My teacher said they indeed played that way in Cleveland - worst mess he'd ever heard!! nobody knew when to enter, everyone guessing....terrible ensemble.....
post-concert - Leinsdorf, angry, calls all principals into his dressing room: <Forget about what I said, go back to the way you were doing it!!> :lol:

Another time, I heard a program at Chautauqua Festival - Steinberg conducting - this was a summer venue, mostly Pittsburgh SO personnel....the program consisted of "Don Juan" and Beethoven Sym #5....these are notable in that they start with a very strong, yet silent downbeat [nobody plays on the downbeat, but the tempo must be firmly, instantly established]
With both pieces - huge delayed beat!! Steinberg wound up, the baton lancing down strongly for the downbeat - and _nothing happened_ for it seemed like 5 seconds!! Actually, it was probably about a full second or so - but after a seemingly huge delay, the orchestra all came in together, very strongly, in tempo!! it was quite remarkable to witness.


----------



## Heck148 (Oct 27, 2016)

janxharris said:


> Nice post mbhaub. I'm still curious about this playing behind the beat...you say that, 'Every orchestra should play slightly behind...' - could you explain why?
> During a long tempo transition wouldn't this cause issues?


There is a definite chemistry, a "6th sense" regarding ensemble playing, whether in chamber music or orchestra work.
Each musician must sense when the ensemble is actually going to commence making sound...this is a combination of breathing, body English, timing - knowing when you must start producing sound to be in perfect unity with the others...
this will naturally result in a slight delay - the conductor's beat is the general cue - but the musicians themselves must sense within the ensemble exactly when to start...it's rather complex, overall...
_the stick comes down and you play_ is a very gross oversimplification of the process.

A soft entrance, at slow tempo, after a long rest interval is the trickiest...even on recordings, you will often hear a slight error in ensemble in such places.

also - among string players, there is a strong dictum that says, "don't stick out" - don't be first to jump in....this naturally results in some hesitation, which taken cumulatively, can cause a certain delay...


----------



## Merl (Jul 28, 2016)

1996D said:


> The most successful conductors are *handsome *and charismatic, they lead the orchestra and present it to the public in its best light.
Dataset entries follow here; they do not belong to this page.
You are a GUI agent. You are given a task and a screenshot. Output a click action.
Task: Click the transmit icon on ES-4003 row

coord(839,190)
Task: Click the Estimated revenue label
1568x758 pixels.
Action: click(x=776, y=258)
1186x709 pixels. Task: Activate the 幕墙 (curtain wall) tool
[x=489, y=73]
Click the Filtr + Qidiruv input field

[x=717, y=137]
All things that are inherent and/or self-taught.


Really? Check out these stunners!


----------



## Guest (Aug 1, 2020)

Merl said:


> Really? Check out these stunners!
> 
> View attachment 140664
> 
> ...


All the very definition of handsome and charismatic!


----------



## Merl (Jul 28, 2016)

MacLeod said:


> All the very definition of handsome and charismatic!
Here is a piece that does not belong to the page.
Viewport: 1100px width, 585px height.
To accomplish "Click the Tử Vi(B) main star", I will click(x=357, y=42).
I bolded the word 'handsome' not 'charismatic'. They are/were all charismatic but boy what an ugly bunch. Szell always looked 80 yrs old even in his 40s.


----------



## Enthusiast (Mar 5, 2016)

Handsome is an adjective that can be applied to women as well as men but it is not so common to do so. So if the men have to be handsome what physical quality do we expect for a woman conductor to be effective?


----------



## DavidA (Dec 14, 2012)

It always amazes me how great conductors get different sounds out of an orchestra with just a few tweaks of the wrist. Apparently van Kempan was conducting the BPO and warming them up for Karajan. Then Karajan took over and without a word being said the BPO played completely differently. It is quite astonishing. I remember dear old Adrian Boult conducting a Prom in his dotage when he could hardly get to the platform it seemed but when he waved that stick, what sounds came out of the orchestra. So there is far more than time beating. It's as if the conductor puts his soul into the orchestra.


----------



## JAS (Mar 6, 2013)

Enthusiast said:


> Handsome is an adjective that can be applied to women as well as men but it is not so common to do so.
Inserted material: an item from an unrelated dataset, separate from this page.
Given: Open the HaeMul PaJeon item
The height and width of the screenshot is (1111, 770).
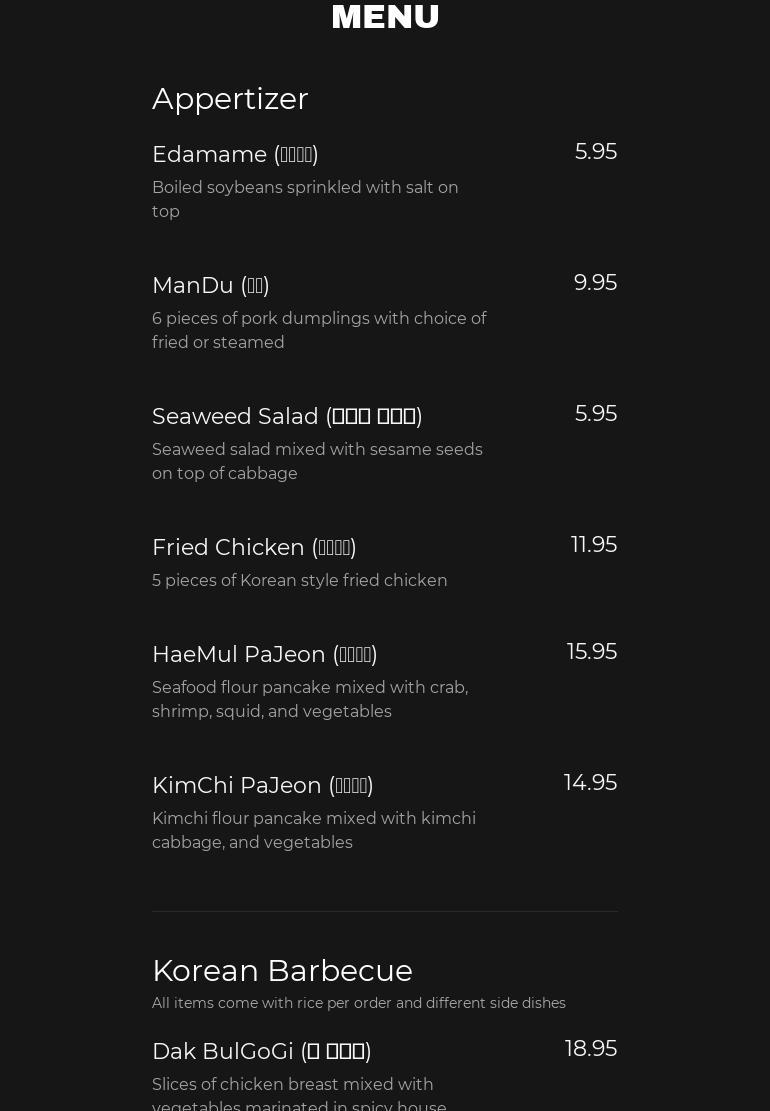Looking at the screenshot, I should [x=265, y=654].
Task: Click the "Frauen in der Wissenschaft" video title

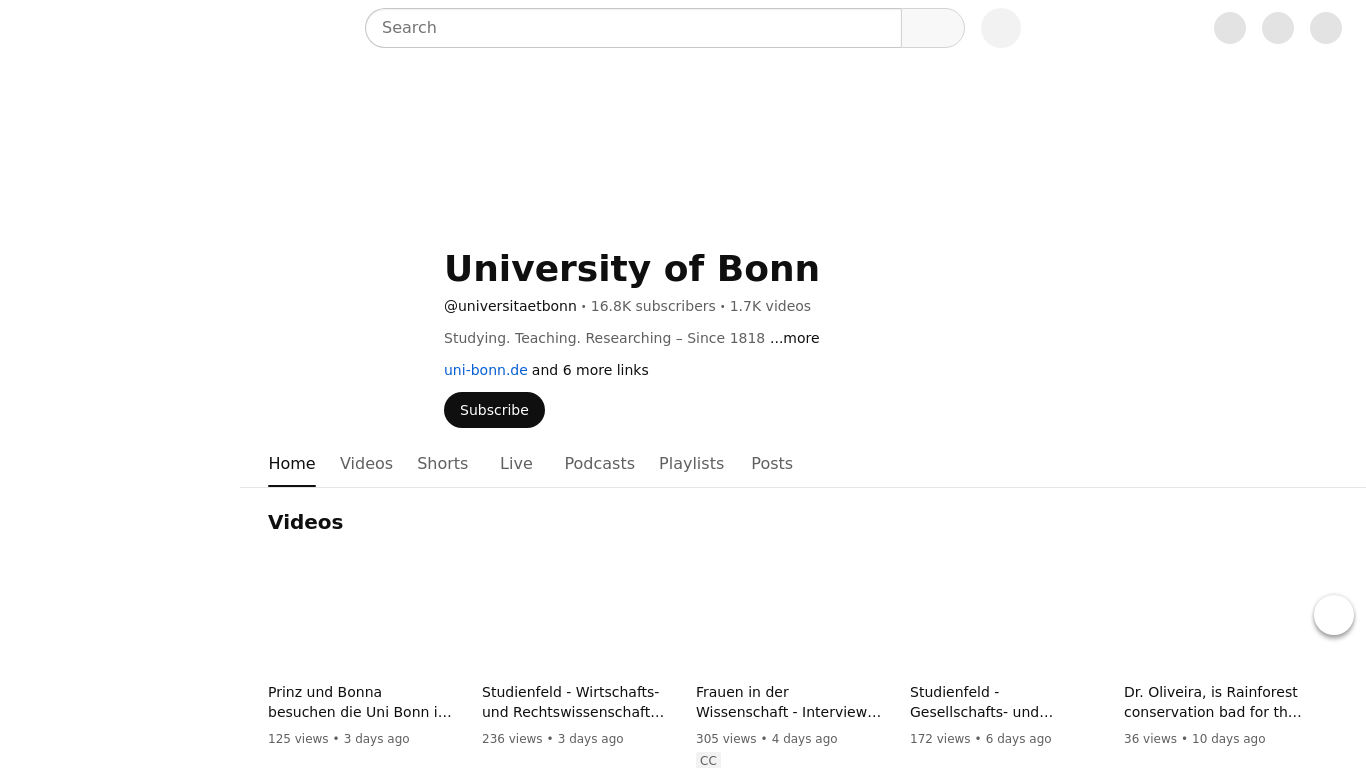Action: point(788,702)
And generally for women it is not quite so much a compliment as a substitute for not being "pretty" (though also not usually "ugly").


----------



## JAS (Mar 6, 2013)

DavidA said:


> It always amazes me how great conductors get different sounds out of an orchestra with just a few tweaks of the wrist. Apparently van Kempan was conducting the BPO and warming them up for Karajan. Then Karajan took over and without a word being said the BPO played completely differently. It is quite astonishing. I remember dear old Adrian Boult conducting a Prom in his dotage when he could hardly get to the platform it seemed but when he waved that stick, what sounds came out of the orchestra. So there is far more than time beating. It's as if the conductor puts his soul into the orchestra.


It might be that a conductor is also a set of expectations that are known by the musicians.


----------



## pianozach (May 21, 2018)

I do a fair amount of conducting, but have very little formal training.

The on-the-beat / behind-the-beat / ahead of the beat thing seems a bit weird. I've always thought of it as the conductor being slightly ahead because of reaction time from the orchestra. Most of my conducting is done from the piano, and with smaller ensembles, and I expect strict adherence to the beat - that's what "prep" is for; reaction time is unnecessary because everyone is "with" me prior to the beat - I'm "predictable" - my players and/or singers can sense accurately when the beats will be.

As a from-the-piano conductor my conducting style has evolved to include a good deal of non-hand cueing (as my hands are usually busy) - head, shoulder, leans, body rolls, etc. This continues even when conducting "regular" (not from the keyboard).

I also regularly employ a "double prep", as I often cannot actually give a downbeat, as I'm also playing. (So, if we're in 4, and everyone is coming in on beat 1, they get a 3 - 4, and we all know where the downbeat WILL BE, even though I can't actually give it)

I'm an effective conductor, and rarely need to explain to the players/singers, although I do encourage input from the players - It's great when they have some needs or suggestions - I will usually change my plan of cueing to incorporate suggestions. It's not about making them bend to my conducting, it's finding the best way to communicate with the musicians, and they know what they need.

I've worked with amateur conductors that were awful . . . can't keep a steady tempo, can't anticipate (most of my playing is for theatrical or operetta performances), no-prep-downbeats, etc.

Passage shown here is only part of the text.